(Stored data entries)

****************************************

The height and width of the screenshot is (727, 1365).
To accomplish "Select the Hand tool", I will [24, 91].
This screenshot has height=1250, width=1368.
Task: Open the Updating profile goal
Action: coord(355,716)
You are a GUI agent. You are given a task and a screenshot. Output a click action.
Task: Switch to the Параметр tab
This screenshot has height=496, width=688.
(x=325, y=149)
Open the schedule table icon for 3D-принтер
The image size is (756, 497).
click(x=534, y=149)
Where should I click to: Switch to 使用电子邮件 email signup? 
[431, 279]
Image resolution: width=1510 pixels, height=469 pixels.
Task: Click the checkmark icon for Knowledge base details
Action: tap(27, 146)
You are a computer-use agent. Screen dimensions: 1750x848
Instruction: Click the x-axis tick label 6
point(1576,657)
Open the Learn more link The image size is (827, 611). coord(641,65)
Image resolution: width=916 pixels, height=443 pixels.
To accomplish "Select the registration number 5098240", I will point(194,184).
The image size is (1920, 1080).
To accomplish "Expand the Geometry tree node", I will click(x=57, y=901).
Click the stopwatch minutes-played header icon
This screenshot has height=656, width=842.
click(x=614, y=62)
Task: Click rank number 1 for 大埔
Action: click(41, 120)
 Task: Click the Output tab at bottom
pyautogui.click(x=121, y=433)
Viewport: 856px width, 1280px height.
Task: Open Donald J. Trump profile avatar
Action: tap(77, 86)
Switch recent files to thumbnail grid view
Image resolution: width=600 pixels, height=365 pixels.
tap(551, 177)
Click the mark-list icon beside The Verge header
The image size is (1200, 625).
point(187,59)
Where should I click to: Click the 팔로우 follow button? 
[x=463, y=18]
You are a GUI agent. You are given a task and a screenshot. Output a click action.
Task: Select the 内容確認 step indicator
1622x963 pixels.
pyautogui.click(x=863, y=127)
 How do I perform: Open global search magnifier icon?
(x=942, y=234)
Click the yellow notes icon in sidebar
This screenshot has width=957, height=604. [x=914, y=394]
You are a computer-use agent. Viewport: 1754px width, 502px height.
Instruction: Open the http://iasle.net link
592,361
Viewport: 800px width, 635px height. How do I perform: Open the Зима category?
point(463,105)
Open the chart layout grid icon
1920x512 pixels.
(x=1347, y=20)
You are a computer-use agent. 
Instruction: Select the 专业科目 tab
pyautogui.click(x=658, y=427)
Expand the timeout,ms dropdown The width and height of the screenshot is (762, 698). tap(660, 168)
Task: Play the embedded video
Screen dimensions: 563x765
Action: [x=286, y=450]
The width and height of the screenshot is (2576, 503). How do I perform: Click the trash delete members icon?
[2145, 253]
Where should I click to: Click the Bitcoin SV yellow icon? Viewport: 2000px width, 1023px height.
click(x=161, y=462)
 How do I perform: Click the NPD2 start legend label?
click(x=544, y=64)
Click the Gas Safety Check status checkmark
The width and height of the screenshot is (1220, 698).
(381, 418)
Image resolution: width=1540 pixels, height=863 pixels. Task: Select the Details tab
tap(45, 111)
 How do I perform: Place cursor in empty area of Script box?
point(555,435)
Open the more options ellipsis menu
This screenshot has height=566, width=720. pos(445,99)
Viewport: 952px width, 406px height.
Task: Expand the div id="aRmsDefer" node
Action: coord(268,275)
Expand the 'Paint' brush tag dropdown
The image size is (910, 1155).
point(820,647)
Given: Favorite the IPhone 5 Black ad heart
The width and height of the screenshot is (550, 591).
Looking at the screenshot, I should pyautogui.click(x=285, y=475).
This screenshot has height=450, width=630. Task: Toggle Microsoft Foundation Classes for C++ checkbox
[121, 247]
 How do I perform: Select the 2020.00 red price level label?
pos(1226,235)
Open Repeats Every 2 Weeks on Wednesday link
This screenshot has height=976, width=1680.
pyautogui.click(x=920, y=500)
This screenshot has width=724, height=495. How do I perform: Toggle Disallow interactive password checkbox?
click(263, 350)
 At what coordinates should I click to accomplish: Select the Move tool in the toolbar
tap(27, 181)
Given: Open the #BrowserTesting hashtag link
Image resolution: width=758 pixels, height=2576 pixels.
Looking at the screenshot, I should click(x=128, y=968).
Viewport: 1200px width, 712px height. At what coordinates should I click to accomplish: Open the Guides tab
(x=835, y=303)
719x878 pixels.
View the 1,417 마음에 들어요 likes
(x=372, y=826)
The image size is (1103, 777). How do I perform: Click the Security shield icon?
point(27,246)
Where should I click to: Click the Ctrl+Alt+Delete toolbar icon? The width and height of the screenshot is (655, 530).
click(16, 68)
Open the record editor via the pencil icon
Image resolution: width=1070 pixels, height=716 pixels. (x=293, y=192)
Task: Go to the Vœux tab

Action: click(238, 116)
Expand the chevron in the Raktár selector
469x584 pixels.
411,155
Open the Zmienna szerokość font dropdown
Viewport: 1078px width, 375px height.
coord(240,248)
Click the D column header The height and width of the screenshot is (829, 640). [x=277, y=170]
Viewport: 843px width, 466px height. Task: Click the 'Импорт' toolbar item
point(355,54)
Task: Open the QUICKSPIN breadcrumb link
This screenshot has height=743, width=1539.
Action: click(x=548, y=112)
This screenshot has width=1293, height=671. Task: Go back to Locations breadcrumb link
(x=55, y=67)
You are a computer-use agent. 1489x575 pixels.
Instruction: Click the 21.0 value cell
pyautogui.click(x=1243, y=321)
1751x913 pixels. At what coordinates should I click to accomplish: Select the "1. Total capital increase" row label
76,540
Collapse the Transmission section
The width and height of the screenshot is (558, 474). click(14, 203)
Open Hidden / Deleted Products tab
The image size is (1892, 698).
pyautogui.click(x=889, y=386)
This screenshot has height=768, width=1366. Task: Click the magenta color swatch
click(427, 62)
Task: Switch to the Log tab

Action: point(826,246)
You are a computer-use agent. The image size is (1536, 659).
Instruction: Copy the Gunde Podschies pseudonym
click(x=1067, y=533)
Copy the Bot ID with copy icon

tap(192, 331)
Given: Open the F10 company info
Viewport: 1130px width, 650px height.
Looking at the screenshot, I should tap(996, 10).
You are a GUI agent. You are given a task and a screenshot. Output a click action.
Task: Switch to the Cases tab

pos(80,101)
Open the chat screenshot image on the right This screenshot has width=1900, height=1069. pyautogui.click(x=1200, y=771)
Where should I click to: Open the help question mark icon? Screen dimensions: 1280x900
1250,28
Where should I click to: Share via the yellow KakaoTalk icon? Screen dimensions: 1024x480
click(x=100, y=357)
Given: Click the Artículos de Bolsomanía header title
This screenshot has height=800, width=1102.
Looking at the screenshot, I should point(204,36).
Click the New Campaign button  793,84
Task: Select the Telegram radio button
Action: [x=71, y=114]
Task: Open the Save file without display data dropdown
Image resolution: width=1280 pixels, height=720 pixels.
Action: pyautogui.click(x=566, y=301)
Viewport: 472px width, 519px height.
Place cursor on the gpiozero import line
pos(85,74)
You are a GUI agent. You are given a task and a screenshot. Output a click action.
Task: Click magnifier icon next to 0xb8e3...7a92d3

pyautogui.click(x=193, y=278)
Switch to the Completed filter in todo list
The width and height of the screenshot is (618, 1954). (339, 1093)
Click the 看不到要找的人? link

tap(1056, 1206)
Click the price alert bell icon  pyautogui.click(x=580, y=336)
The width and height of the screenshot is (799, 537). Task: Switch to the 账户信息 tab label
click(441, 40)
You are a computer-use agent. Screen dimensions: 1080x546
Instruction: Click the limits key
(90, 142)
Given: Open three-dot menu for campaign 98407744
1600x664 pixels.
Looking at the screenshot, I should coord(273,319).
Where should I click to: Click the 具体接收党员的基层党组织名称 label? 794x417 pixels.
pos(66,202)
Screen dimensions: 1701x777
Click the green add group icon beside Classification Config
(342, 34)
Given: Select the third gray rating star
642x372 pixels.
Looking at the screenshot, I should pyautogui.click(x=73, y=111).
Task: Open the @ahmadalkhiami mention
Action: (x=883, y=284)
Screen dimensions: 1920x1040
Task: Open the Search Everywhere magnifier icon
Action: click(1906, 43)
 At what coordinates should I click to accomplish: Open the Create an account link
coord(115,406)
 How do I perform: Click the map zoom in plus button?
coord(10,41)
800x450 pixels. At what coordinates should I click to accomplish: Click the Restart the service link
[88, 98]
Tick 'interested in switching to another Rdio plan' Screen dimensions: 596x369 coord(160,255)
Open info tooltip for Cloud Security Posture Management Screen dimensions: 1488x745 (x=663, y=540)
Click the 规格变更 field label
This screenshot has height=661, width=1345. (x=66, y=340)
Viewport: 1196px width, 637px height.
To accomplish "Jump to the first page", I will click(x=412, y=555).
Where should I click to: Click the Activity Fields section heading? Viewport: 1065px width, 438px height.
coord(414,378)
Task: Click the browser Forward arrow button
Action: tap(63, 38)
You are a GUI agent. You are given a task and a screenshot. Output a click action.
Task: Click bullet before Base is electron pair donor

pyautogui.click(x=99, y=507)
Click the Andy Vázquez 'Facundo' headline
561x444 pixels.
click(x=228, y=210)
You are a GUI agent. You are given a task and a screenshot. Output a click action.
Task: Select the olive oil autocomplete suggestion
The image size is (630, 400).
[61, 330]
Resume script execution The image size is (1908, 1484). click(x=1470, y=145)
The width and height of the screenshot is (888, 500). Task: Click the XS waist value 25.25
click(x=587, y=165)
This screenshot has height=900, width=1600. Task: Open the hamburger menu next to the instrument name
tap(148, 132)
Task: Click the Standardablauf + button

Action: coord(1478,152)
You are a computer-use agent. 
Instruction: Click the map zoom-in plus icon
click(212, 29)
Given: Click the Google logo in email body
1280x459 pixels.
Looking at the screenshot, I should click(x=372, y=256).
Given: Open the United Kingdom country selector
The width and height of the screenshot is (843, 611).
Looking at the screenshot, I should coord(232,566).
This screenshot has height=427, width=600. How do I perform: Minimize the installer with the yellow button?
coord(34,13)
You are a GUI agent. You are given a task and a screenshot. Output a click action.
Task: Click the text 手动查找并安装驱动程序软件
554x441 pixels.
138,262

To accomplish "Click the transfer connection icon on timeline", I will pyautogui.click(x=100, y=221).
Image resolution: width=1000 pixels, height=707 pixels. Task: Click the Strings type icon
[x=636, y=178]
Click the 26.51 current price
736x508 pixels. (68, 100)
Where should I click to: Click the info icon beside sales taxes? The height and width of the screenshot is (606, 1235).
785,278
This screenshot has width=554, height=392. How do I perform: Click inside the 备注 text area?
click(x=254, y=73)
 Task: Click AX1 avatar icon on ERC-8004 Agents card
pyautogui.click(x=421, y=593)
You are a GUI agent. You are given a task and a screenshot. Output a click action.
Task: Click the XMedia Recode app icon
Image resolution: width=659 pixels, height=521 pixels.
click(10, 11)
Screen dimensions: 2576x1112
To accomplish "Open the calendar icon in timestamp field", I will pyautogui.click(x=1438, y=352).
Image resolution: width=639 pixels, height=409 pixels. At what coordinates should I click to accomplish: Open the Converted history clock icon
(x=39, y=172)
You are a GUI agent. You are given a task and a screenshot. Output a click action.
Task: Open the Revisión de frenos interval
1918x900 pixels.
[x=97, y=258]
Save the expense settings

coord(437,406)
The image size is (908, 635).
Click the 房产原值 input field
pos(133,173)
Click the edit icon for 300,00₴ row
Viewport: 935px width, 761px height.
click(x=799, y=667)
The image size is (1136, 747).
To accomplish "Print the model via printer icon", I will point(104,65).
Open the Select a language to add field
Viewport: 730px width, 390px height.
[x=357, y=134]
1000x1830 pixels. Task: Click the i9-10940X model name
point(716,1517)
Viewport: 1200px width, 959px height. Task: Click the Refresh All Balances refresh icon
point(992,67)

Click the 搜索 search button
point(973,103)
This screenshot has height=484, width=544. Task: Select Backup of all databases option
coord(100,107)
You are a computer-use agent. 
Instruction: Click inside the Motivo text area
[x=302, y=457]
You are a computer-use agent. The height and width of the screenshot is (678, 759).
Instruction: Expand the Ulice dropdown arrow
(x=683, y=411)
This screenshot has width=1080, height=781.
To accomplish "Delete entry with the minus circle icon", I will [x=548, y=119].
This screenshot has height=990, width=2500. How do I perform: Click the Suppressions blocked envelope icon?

****************************************

[About this task]
Write out exactly the lines above from the line with "Viewport: 1130px width, 650px height." through the line with "Viewport: 472px width, 519px height.", both of them included, and leave out all other lines.

[Completed exercise]
Viewport: 1130px width, 650px height.
Looking at the screenshot, I should tap(996, 10).
You are a GUI agent. You are given a task and a screenshot. Output a click action.
Task: Switch to the Cases tab

pos(80,101)
Open the chat screenshot image on the right This screenshot has width=1900, height=1069. pyautogui.click(x=1200, y=771)
Where should I click to: Open the help question mark icon? Screen dimensions: 1280x900
1250,28
Where should I click to: Share via the yellow KakaoTalk icon? Screen dimensions: 1024x480
click(x=100, y=357)
Given: Click the Artículos de Bolsomanía header title
This screenshot has height=800, width=1102.
Looking at the screenshot, I should point(204,36).
Click the New Campaign button  793,84
Task: Select the Telegram radio button
Action: [x=71, y=114]
Task: Open the Save file without display data dropdown
Image resolution: width=1280 pixels, height=720 pixels.
Action: pyautogui.click(x=566, y=301)
Viewport: 472px width, 519px height.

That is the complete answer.